C’est ignorer enfin que toutes les élections présidentielles, depuis 1965, nous ont réservé leur lot de surprises : du ballottage du général de Gaulle à la présence de Jean-Marie Le Pen au second tour, en passant par la défaite cuisante de Jacques Chaban-Delmas au profit de Valéry Giscard d’Estaing, ou des victoires inattendues de Jacques Chirac sur Raymond Barre en 1988 et sur Édouard Balladur en 1995, aucune élection ne s’est déroulée selon les prédictions des observateurs politiques les plus aguerris.
Est-ce à dire que François Bayrou créera la surprise lors de l’élection présidentielle de 2007 ? Il paraît difficile de le voir passer devant Ségolène Royal pour retrouver Nicolas Sarkozy au second tour, même si, dans le passé, un affrontement entre la droite et le centre-droit a déjà eu lieu (entre Alain Poher et Georges Pompidou en 1969). Mais il s’agissait là d’une autre époque, la famille socialiste étant alors totalement décomposée, tandis que Ségolène Royal devrait cette fois bénéficier du vote utile suite au traumatisme qu’a connu la gauche en 2002.
Néanmoins, il est fort vraisemblable que François Bayrou obtienne un score à deux chiffres et qu’il s’établisse en troisième position, aux alentours de 15% des suffrages exprimés, devançant de peu Jean-Marie Le Pen. À cela, trois raisons : la première est que la base structurelle de l’UDF est d’au moins 10% de l’électorat. En effet, la droite et le centre ont, lors des précédentes élections, totalisé au premier tour entre 35 et 40% des voix. Si Nicolas Sarkozy récolte 28% des voix – ce qui serait un score très solide, en comparaison de ceux obtenus par Jacques Chirac en 2002 et en 1995 – il reste donc entre 10 et 12 points «disponibles» pour François Bayrou. À ce socle quasi-incompressible pourraient s’ajouter les voix du centre-gauche, déçu par la candidature Royal qu’ils espéraient plus sociale-démocrate que socialo-marxiste, et sur lequel le candidat de l’UDF a grignoté plusieurs points ces dernières semaines. Enfin, contrairement à 2002, tout semble indiquer cette fois que les électeurs disperseront beaucoup moins leurs suffrages, ce qui devrait profiter au quatuor Sarkozy – Royal – Bayrou – Le Pen.

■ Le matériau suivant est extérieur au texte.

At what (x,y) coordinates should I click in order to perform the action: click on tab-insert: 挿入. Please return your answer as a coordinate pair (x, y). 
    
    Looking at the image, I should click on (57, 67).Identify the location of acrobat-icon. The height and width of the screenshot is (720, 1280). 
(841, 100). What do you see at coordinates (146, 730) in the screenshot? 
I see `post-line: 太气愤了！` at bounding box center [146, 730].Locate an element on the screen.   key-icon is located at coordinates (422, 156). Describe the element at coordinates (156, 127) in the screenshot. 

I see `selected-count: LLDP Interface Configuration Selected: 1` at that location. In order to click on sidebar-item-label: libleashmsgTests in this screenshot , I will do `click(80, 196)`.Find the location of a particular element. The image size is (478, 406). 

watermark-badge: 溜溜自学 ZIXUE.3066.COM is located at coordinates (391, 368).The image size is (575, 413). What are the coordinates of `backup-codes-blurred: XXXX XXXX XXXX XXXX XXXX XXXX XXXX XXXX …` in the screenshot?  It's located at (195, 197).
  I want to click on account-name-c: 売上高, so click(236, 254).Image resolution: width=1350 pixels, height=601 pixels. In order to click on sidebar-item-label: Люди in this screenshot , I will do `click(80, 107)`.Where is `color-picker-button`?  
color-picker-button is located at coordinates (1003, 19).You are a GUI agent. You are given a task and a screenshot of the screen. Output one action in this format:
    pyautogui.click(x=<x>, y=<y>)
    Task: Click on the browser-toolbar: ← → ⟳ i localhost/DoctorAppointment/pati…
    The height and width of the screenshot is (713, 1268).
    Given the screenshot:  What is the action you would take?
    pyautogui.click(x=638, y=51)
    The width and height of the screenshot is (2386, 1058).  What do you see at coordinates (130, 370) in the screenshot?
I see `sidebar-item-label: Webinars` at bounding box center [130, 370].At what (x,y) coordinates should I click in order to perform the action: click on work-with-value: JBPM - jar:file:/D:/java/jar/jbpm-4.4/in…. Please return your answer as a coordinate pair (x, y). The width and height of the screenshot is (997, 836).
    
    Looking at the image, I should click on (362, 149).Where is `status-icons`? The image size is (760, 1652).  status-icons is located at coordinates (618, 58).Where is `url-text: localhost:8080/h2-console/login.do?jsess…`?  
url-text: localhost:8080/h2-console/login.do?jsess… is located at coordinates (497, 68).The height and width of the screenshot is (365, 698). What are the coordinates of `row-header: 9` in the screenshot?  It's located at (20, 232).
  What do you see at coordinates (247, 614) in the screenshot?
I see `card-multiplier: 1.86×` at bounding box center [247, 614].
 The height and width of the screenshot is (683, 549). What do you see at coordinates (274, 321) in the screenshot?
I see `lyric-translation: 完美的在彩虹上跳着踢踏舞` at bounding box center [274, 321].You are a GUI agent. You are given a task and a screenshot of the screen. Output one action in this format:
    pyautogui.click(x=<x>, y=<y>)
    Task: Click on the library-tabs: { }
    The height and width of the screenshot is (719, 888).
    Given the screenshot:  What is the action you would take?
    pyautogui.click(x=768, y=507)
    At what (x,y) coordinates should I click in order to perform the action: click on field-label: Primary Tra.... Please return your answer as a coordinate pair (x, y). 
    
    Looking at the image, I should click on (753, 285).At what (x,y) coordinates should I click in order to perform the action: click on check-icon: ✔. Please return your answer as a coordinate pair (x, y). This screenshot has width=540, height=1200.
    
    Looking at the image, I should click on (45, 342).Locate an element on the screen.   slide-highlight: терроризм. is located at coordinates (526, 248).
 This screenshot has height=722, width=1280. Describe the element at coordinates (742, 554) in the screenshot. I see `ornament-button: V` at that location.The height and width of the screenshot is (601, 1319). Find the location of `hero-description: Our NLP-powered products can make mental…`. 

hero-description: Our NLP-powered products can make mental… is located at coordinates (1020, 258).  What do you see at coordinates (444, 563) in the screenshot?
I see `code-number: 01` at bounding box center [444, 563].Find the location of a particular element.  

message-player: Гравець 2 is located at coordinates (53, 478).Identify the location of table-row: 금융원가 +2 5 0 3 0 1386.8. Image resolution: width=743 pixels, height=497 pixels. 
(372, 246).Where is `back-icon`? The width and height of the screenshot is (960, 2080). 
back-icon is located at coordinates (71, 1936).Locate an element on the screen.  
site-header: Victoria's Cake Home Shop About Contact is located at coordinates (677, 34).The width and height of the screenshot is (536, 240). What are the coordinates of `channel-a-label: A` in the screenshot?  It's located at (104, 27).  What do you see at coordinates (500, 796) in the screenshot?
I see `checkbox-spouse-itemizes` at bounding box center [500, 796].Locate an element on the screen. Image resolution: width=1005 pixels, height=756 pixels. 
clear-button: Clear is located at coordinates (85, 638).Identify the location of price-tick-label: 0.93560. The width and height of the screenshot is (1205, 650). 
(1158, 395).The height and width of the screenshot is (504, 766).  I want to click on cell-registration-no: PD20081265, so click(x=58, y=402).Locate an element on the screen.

Or, même s’il ne faut jamais sous-estimer les ressources de ce dernier – ni l’exaspération profonde des Français –, son âge avancé et l’impasse du second tour de 2002 ne devraient pas jouer en sa faveur. Un espace politique existe donc pour François Bayrou qui a choisi la posture contestataire comme stratégie de campagne, mais qui reste plus fréquentable que le chef historique du Front National.